LeveledCompaction will use less disk space(load), but need more IO.
If your traffic is too high for your disk, you will have many pending compaction tasks, and large number of sstables which wait to be compacted.
Also the default sstable_size_in_mb (5MB) will be too small for large data set. You should better to have test iteration with different size configuration.
Don't forget to unlimit number of file descriptors, and monitor tpstats and iostat.
Cool, I will look into this new leveled compaction strategy and give it a try.
BTW, Aaron, I think the last word of your message meant to say "compression", correct?
On Mon, Apr 2, 2012 at 9:37 PM, aaron morton <firstname.lastname@example.org>
If you have a workload with overwrites you will end up with some data needing compaction. Running a nightly manual compaction would remove this, but it will also soak up some IO so it may not be the best solution.
I do not know if Leveled compaction would result in a smaller disk load for the same workload.
I agree with other people, turn on compaction.
On 3/04/2012, at 9:19 AM, Yiming Sun wrote:
Yup Jeremiah, I learned a hard lesson on how cassandra behaves when it runs out of disk space :-S. I didn't try the compression, but when it ran out of disk space, or near running out, compaction would fail because it needs space to create some tmp data files.
I shall get a tatoo that says keep it around 50% -- this is valuable tip.
On Sun, Apr 1, 2012 at 11:25 PM, Jeremiah Jordan <JEREMIAH.JORDAN@morningstar.com>
Is that 80% with compression? If not, the first thing to do is turn on compression. Cassandra doesn't behave well when it runs out of disk space. You really want to try and stay around 50%, 60-70% works, but only if it is spread across multiple column families,
and even then you can run into issues when doing repairs.
On Apr 1, 2012, at 9:44 PM, Yiming Sun wrote:
Thanks Aaron. Well I guess it is possible the data files from sueprcolumns could've been reduced in size after compaction.
This bring yet another question. Say I am on a shoestring budget and can only put together a cluster with very limited storage space. The first iteration of pushing data into cassandra would drive the disk usage up into the 80% range. As time goes by,
there will be updates to the data, and many columns will be overwritten. If I just push the updates in, the disks will run out of space on all of the cluster nodes. What would be the best way to handle such a situation if I cannot to buy larger disks? Do
I need to delete the rows/columns that are going to be updated, do a compaction, and then insert the updates? Or is there a better way? Thanks
On Sat, Mar 31, 2012 at 3:28 AM, aaron morton
does cassandra 1.0 perform some default compression?
The on disk size depends to some degree on the work load.
If there are a lot of overwrites or deleted you may have rows/columns that need to be compacted. You may have some big old SSTables that have not been compacted for a while.
There is some overhead involved in the super columns: the super col name, length of the name and the number of columns.
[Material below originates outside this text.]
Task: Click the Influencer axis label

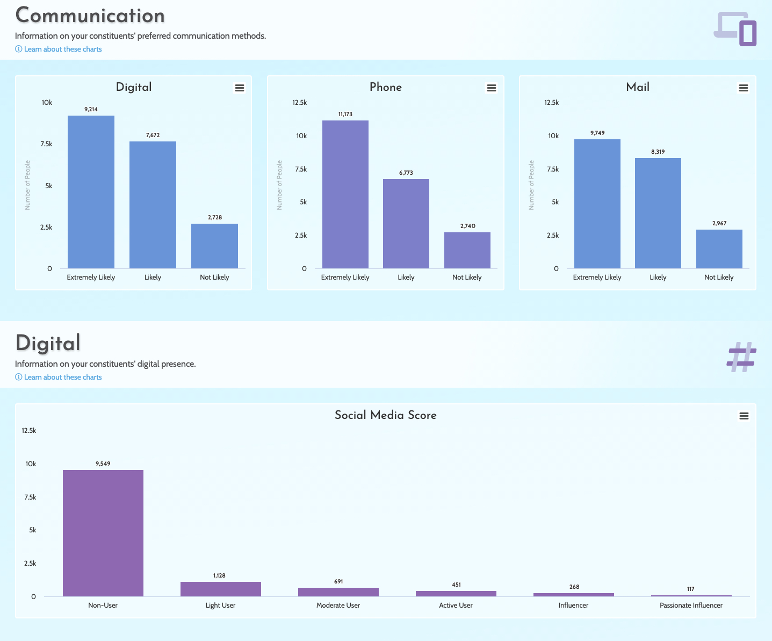Action: coord(573,605)
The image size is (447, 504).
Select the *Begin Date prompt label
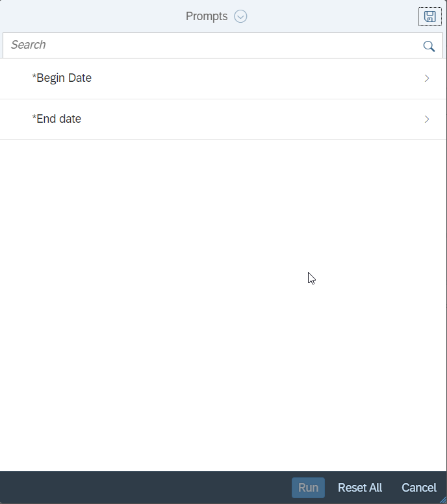point(62,78)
On 29/03/2012, at 9:47 AM, Yiming Sun wrote:
Actually, after I read an article on cassandra 1.0 compression just now (
http://www.datastax.com/dev/blog/whats-new-in-cassandra-1-0-compression), I am more puzzled. In our schema, we didn't specify any compression options -- does cassandra 1.0 perform some default compression? or is the data reduction purely because of the
schema change? Thanks.
On Wed, Mar 28, 2012 at 4:40 PM, Yiming Sun
We are trying to estimate the amount of storage we need for a production cassandra cluster. While I was doing the calculation, I noticed a very dramatic difference in terms of storage space used by cassandra data files.
Our previous setup consists of a single-node cassandra 0.8.x with no replication, and the data is stored using supercolumns, and the data files total about 534GB on disk.
A few weeks ago, I put together a cluster consisting of 3 nodes running cassandra 1.0 with replication factor of 2, and the data is flattened out and stored using regular columns. And the aggregated data file size is only 488GB (would be 244GB if no replication).
This is a very dramatic reduction in terms of storage needs, and is certainly good news in terms of how much storage we need to provision. However, because of the dramatic reduction, I also would like to make sure it is absolutely correct before submitting
it - and also get a sense of why there was such a difference. -- I know cassandra 1.0 does data compression, but does the schema change from supercolumn to regular column also help reduce storage usage? Thanks.